Fossilized bones were discovered in northern China more than 20 years ago by Paleontologist Jin Meng, who is currently responsible for fossil mammals in American Museum of Natural History in New York City. A new analysis of the discovery by Meng and colleagues has revealed characteristics of mammals that could help us better understand the forces involved in developing the giraffe’s unique anatomy.
named after The mythical unicorn goat In Chinese lore, the newly described Discokeryx xiezhi was designed to be an ancient member of the super family Giraffoidea. Who roamed the Miocene savannah About 17 million years ago.
What stands out most about D. xiezhi is not its graceful proportions, but its stocky, skull-clad physique reminiscent of a medieval infantry helmet. Flat, wide and with a small brim, it’s the perfect type of helmet to withstand a confrontation or two with a competitor.
This conformation, the researchers said, “may have been adapted to combative behaviors, through head-banging among the males”.. This behavior can be compared to the current fights of “male giraffes on their necks”. Present-day male giraffes by throwing their heads, equipped with small horns, fight against the opponent with all their might.
Male giraffes use their necks to fight, not their heads. In the article the authors stated that the evolution of these elongated petioles could have been for fighting rather than just reaching for the foliage. “Here, as in classic case studies, behavior may have strongly influenced morphological evolution, with extreme behavior leading to severe morphological evolution in graphoids,” they note in their paper.
“The bottom line is that the head and neck structure in giraffe families is very diverse, as revealed by the new fossils.

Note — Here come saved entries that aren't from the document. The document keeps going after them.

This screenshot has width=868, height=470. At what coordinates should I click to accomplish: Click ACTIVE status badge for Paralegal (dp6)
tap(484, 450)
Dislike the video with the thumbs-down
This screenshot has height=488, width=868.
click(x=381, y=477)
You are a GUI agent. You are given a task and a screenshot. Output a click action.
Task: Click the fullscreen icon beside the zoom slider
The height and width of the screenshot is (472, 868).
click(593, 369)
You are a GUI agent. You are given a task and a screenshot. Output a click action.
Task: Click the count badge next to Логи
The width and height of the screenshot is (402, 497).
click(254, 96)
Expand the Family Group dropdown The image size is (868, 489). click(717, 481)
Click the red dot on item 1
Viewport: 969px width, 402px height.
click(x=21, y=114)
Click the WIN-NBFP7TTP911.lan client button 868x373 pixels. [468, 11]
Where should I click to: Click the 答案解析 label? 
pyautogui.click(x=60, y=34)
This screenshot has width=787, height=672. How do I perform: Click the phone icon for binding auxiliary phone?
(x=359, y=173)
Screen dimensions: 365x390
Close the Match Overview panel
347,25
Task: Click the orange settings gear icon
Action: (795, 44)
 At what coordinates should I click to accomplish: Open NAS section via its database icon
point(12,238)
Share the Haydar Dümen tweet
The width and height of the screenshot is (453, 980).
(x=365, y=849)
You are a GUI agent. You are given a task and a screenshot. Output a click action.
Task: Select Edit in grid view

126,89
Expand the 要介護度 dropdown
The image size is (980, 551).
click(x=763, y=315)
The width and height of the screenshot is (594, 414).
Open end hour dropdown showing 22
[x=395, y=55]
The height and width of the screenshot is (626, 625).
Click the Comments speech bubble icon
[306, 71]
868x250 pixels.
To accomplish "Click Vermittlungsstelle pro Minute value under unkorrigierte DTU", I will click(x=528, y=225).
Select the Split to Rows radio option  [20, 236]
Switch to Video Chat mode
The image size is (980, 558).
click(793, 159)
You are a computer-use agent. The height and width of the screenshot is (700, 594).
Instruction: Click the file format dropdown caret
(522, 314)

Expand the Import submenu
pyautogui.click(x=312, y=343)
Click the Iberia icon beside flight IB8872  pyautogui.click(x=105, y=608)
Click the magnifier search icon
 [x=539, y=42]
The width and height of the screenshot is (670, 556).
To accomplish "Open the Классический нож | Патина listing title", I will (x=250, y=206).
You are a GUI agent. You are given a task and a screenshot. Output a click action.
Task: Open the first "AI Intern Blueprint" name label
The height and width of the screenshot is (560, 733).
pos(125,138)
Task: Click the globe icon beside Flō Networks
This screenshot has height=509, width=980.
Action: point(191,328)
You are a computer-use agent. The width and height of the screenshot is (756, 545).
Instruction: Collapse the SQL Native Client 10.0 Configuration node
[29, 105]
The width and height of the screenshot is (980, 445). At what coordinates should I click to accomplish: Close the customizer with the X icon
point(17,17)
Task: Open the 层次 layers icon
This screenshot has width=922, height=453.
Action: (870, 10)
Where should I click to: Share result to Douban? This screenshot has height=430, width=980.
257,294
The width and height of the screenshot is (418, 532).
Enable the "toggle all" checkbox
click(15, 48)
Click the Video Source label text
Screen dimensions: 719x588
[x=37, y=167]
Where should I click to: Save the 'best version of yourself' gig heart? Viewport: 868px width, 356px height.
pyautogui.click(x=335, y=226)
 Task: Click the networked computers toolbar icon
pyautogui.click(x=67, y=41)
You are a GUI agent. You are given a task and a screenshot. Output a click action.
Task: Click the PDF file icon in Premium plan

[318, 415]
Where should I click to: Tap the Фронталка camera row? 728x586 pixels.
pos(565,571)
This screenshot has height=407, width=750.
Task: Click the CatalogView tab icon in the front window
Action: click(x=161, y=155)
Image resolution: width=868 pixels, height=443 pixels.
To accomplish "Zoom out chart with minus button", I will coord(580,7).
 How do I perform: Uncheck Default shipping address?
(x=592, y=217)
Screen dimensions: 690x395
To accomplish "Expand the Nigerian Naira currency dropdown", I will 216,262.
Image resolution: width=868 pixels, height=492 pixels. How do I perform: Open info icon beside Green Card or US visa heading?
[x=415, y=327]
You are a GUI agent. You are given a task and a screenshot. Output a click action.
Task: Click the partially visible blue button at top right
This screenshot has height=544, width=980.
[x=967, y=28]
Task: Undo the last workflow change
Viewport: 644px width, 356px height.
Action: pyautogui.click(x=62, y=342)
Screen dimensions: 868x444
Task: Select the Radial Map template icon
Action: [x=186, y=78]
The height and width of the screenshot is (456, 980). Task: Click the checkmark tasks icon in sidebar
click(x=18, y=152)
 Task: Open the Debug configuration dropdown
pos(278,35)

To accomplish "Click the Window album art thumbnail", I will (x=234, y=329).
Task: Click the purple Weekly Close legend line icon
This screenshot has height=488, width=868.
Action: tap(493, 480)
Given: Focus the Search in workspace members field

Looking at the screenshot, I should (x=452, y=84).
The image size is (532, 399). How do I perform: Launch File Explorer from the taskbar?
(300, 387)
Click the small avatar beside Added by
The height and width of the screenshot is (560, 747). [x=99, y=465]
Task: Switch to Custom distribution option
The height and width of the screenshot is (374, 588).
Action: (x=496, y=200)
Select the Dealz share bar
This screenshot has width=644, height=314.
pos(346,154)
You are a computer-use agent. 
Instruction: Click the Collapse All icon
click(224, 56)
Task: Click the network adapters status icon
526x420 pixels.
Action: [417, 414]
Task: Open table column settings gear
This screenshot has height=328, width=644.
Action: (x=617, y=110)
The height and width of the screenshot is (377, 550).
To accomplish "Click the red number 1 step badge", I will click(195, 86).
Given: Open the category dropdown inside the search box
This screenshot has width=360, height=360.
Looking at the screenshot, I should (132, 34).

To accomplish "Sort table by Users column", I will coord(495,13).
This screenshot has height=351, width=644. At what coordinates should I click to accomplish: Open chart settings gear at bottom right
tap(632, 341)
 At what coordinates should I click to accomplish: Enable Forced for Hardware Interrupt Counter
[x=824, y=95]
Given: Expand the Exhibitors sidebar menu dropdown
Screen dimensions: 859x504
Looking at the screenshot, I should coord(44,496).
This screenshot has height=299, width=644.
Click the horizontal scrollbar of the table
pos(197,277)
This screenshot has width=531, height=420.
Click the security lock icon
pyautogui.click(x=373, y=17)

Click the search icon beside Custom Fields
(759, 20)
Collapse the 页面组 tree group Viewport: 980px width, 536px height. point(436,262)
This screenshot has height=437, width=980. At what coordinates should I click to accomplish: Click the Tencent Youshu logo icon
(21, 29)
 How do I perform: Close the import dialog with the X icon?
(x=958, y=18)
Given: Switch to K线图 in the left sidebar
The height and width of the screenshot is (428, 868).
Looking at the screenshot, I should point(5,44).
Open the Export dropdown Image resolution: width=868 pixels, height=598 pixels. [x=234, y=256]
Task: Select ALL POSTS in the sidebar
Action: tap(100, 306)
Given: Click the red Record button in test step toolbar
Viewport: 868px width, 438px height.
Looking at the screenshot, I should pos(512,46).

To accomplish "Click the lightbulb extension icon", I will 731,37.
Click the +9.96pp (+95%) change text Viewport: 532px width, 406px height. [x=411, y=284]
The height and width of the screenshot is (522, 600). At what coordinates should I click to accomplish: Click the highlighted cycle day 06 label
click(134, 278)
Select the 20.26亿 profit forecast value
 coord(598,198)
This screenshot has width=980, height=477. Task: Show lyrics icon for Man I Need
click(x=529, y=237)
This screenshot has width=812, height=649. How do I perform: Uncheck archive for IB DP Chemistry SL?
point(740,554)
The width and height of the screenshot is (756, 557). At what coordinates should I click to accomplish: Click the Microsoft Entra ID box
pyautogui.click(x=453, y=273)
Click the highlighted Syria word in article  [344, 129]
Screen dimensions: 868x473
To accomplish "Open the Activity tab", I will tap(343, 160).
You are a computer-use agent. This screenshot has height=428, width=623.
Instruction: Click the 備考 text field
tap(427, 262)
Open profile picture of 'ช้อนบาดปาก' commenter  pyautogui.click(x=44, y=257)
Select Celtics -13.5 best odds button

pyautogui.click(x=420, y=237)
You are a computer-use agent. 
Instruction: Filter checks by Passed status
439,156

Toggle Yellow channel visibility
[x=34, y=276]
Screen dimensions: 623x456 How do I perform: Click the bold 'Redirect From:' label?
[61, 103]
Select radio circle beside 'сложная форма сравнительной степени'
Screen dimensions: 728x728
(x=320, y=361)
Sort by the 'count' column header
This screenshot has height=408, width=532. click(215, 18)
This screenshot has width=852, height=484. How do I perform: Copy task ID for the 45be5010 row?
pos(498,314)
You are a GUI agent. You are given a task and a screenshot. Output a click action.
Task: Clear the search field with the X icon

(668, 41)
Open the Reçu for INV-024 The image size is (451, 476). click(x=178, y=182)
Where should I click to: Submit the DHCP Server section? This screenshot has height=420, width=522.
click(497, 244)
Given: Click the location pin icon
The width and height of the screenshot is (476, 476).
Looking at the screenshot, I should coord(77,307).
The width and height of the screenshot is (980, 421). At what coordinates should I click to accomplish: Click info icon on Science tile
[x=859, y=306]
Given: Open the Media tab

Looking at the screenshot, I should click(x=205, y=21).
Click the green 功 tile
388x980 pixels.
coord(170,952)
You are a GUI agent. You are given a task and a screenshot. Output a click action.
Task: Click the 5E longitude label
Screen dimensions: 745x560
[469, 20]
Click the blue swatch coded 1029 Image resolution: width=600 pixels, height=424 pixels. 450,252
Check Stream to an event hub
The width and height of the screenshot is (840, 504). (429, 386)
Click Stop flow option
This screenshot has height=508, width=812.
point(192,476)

These specialized shapes reflect the diverse lifestyles of these animals,” Meng said.
For a long time, paleontologists defended the idea that the long neck was a necessary evolution to reach the leaves of trees. The theory of origin regarding the need to establish her sexual dominance is more recent and controversial.
The new study by Shi-Qi Wang and colleagues adds another piece to this theory: At first it was the fights that caused the neck to grow, then it ended up benefiting his way of eating.
“It is an excellent example of ‘acquiescence’, that is, an organ that bestows an advantage and then becomes useful for another purpose,” explained Grégoire Metis, a paleontologist at the Museum of Natural History in Paris. The ancestors of today’s giraffes embarked on an evolutionary “race” to achieve a long, well-bolstered neck, this expert explains.
This once again shows that sexual competition is one of the drivers of evolutionwhich leads to morphological innovations that can be used for other purposes,” said the French paleontologist.